• Required task:
Reproduce word for word everything from the line containing "The image size is (1024, 600)." down to the line containing "The width and height of the screenshot is (561, 687).", including both of those lines.

• Records for this exercise:
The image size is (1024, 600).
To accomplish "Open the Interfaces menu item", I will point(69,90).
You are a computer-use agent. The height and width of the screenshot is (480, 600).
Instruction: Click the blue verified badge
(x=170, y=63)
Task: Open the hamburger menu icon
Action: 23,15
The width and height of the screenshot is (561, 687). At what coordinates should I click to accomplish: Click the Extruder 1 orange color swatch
* * *
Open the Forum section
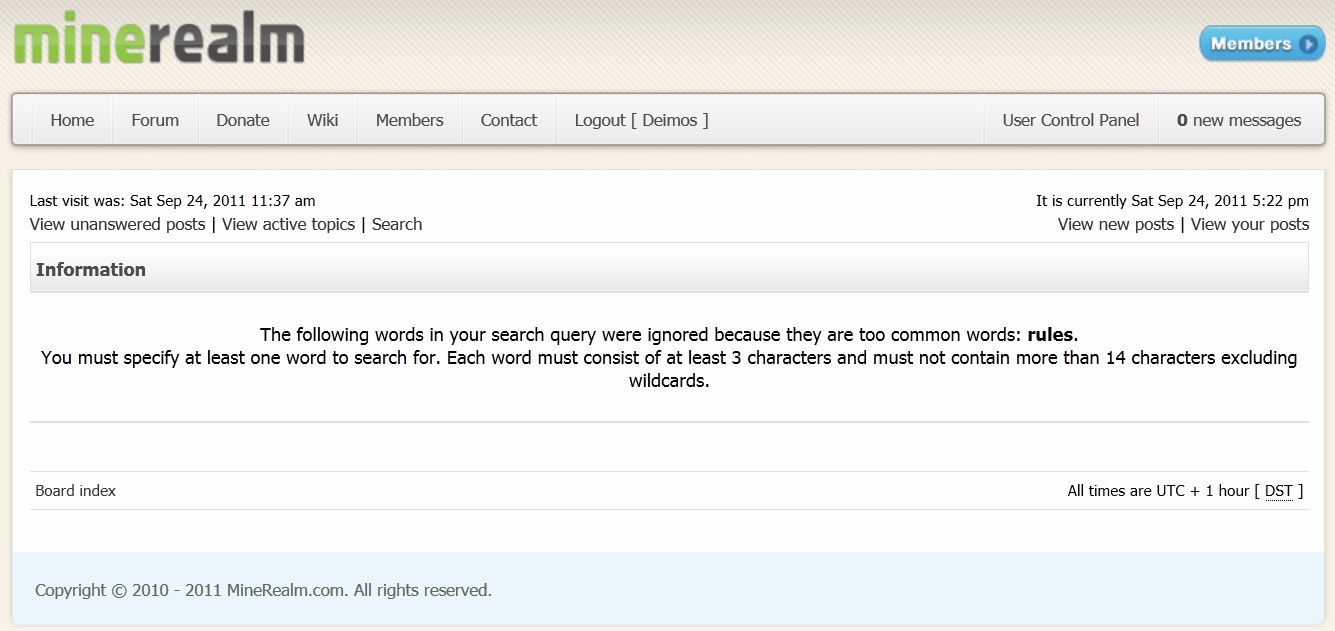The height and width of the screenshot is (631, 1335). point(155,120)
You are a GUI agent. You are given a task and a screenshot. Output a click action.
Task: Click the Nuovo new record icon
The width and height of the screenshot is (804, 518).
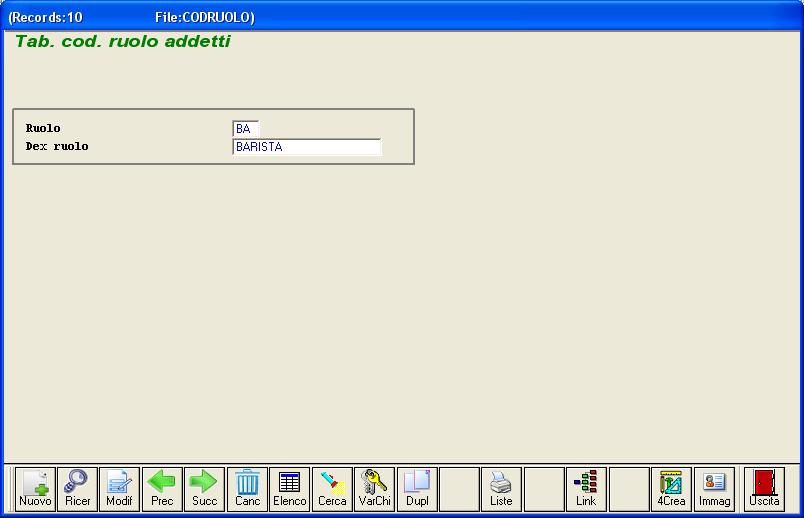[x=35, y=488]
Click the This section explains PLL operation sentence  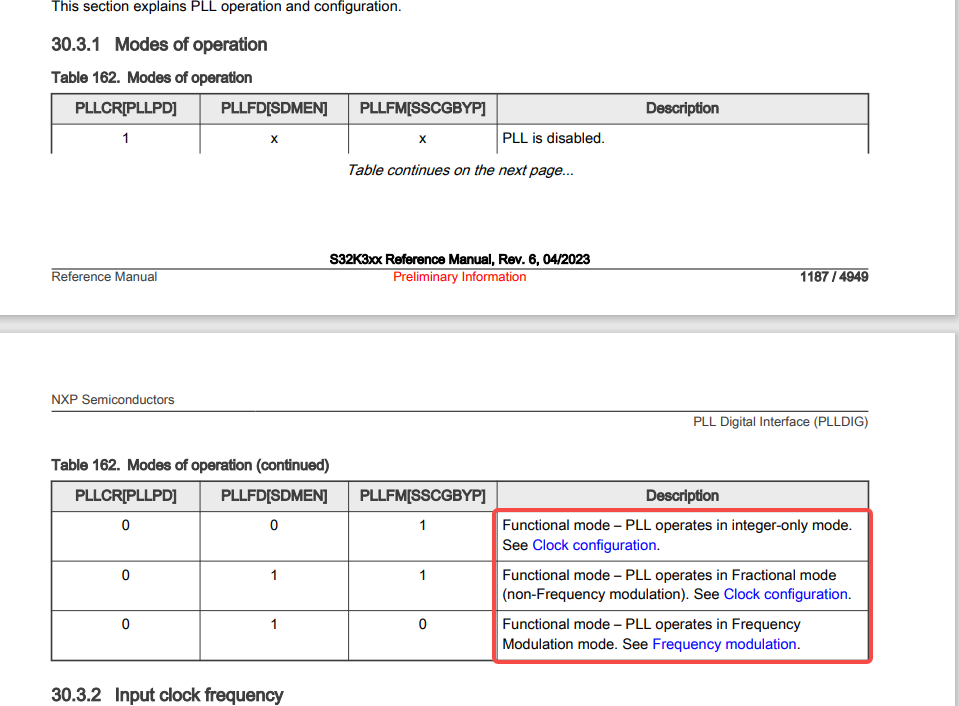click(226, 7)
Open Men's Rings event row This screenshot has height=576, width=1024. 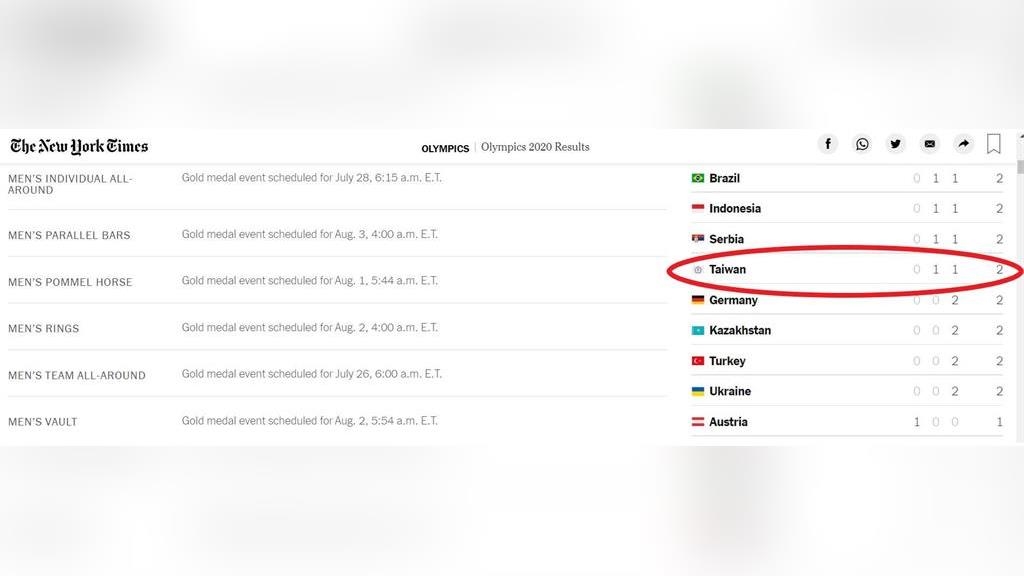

• Exercise answer:
The image size is (1024, 600).
To accomplish "Open the Interfaces menu item", I will point(69,90).
You are a computer-use agent. The height and width of the screenshot is (480, 600).
Instruction: Click the blue verified badge
(x=170, y=63)
Task: Open the hamburger menu icon
Action: 23,15
The width and height of the screenshot is (561, 687). At what coordinates should I click to accomplish: Click the Extruder 1 orange color swatch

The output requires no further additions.